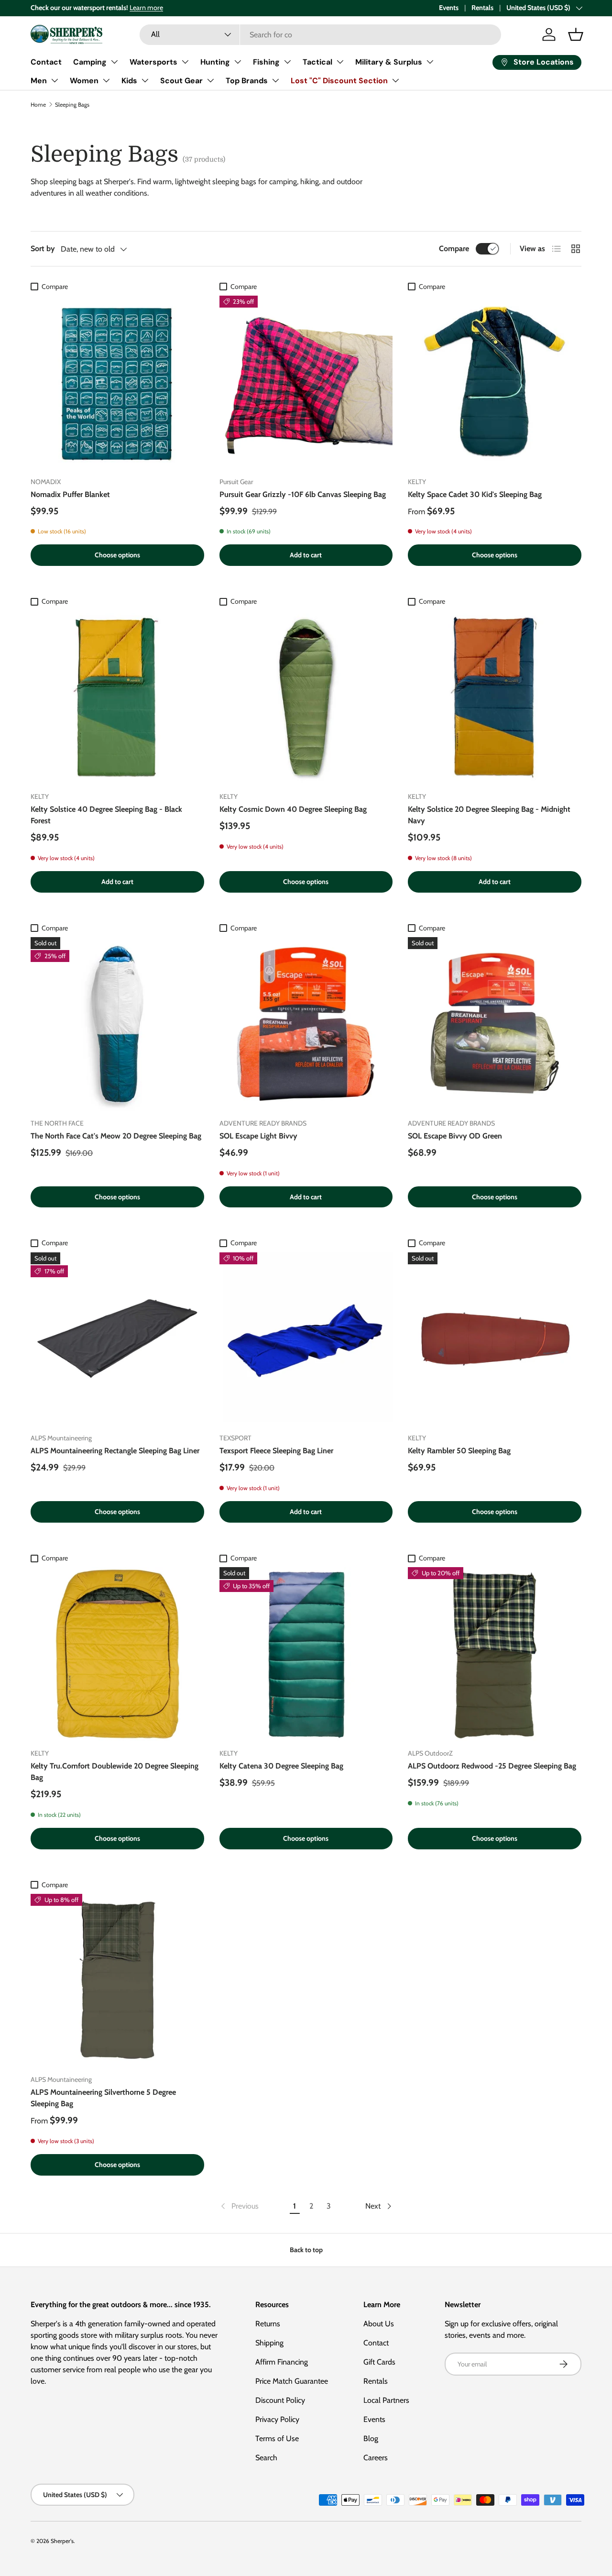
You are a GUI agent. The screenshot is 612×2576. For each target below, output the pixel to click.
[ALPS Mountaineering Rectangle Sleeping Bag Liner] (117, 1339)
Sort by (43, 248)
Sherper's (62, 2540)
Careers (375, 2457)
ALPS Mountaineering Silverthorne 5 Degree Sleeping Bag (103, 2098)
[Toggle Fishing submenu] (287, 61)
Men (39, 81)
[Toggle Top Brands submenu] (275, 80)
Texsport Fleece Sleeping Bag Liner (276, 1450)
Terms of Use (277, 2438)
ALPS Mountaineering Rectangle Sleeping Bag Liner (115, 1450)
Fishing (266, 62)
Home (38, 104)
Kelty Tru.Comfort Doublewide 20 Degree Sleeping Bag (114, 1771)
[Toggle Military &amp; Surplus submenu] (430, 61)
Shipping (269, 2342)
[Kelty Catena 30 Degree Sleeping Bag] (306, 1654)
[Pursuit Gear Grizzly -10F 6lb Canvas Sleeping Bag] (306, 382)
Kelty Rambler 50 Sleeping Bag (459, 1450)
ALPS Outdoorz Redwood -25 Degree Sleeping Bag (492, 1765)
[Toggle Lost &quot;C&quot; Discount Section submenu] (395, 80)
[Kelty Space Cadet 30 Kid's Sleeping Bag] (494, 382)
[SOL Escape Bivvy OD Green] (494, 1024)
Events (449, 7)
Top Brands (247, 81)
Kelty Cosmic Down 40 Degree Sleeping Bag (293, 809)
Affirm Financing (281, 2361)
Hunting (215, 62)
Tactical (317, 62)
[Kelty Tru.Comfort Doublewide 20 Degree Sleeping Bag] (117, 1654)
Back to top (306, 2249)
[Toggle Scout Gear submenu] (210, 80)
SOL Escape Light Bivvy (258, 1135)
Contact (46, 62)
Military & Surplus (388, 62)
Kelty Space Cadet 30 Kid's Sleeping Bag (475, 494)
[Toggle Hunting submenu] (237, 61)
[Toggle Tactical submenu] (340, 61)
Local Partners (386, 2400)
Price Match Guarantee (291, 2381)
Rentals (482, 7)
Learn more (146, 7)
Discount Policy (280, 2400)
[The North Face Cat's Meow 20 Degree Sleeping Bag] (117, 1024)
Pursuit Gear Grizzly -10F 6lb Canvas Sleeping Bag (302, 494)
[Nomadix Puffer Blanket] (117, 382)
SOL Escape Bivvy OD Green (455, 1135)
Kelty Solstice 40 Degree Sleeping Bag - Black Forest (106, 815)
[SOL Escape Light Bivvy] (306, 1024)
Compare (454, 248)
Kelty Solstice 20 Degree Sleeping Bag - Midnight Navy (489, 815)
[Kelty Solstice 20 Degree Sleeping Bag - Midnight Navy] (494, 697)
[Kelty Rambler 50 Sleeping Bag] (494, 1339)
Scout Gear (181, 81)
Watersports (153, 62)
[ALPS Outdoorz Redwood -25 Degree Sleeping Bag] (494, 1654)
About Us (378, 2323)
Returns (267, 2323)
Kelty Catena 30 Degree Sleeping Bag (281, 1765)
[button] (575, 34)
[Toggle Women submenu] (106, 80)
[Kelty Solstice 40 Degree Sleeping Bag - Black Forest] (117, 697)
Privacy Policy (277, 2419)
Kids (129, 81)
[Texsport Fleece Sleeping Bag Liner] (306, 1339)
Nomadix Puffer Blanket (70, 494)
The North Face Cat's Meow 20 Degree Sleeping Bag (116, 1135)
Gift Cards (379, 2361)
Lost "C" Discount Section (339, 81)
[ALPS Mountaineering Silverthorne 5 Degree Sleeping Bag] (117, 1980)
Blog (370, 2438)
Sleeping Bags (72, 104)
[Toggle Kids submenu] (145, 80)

What the task asks: Everything from the line with "[Nomadix Puffer Blanket] (117, 382)" to the end of the listing above needs to be duplicated exactly, both end lines included, with nothing more.

Answer area:
[Nomadix Puffer Blanket] (117, 382)
SOL Escape Bivvy OD Green (455, 1135)
Kelty Solstice 40 Degree Sleeping Bag - Black Forest (106, 815)
[SOL Escape Light Bivvy] (306, 1024)
Compare (454, 248)
Kelty Solstice 20 Degree Sleeping Bag - Midnight Navy (489, 815)
[Kelty Solstice 20 Degree Sleeping Bag - Midnight Navy] (494, 697)
[Kelty Rambler 50 Sleeping Bag] (494, 1339)
Scout Gear (181, 81)
Watersports (153, 62)
[ALPS Outdoorz Redwood -25 Degree Sleeping Bag] (494, 1654)
About Us (378, 2323)
Returns (267, 2323)
Kelty Catena 30 Degree Sleeping Bag (281, 1765)
[button] (575, 34)
[Toggle Women submenu] (106, 80)
[Kelty Solstice 40 Degree Sleeping Bag - Black Forest] (117, 697)
Privacy Policy (277, 2419)
Kids (129, 81)
[Texsport Fleece Sleeping Bag Liner] (306, 1339)
Nomadix Puffer Blanket (70, 494)
The North Face Cat's Meow 20 Degree Sleeping Bag (116, 1135)
Gift Cards (379, 2361)
Lost "C" Discount Section (339, 81)
[ALPS Mountaineering Silverthorne 5 Degree Sleeping Bag] (117, 1980)
Blog (370, 2438)
Sleeping Bags (72, 104)
[Toggle Kids submenu] (145, 80)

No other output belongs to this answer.